(Collected data entries)
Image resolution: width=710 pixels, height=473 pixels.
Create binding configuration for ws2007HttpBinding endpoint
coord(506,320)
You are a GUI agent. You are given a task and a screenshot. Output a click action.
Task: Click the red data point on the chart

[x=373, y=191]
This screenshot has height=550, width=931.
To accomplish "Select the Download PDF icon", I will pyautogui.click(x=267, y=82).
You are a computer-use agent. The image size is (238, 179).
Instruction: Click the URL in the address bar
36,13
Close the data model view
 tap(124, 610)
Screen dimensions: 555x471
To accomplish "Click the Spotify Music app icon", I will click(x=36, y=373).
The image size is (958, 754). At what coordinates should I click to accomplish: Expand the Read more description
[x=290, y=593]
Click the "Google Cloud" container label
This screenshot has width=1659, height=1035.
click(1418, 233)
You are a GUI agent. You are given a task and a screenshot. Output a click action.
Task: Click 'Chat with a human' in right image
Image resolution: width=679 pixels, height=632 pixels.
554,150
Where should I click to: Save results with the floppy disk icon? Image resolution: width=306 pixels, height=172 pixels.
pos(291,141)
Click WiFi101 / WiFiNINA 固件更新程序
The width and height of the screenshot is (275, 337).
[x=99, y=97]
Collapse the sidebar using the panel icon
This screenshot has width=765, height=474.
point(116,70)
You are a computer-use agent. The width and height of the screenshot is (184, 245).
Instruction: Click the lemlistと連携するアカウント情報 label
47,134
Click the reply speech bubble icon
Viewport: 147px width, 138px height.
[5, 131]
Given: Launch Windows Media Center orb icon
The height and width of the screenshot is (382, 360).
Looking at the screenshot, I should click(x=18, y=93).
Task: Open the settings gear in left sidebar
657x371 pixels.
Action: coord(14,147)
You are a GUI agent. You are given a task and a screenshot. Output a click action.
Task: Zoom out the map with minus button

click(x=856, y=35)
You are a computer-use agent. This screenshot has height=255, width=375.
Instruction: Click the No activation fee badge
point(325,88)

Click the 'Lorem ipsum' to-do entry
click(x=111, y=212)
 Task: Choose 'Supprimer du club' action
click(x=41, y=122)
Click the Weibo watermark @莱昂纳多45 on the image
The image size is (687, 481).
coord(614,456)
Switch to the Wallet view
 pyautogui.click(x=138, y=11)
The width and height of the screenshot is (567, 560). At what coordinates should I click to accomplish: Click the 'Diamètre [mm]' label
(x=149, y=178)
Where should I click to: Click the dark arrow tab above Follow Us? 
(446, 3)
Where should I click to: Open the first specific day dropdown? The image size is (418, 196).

* [Brief]: If a line above holds the word "Open", copy it.

* [Your solution]:
Task: Open the settings gear in left sidebar
Where should I click to: Open the first specific day dropdown? The image size is (418, 196).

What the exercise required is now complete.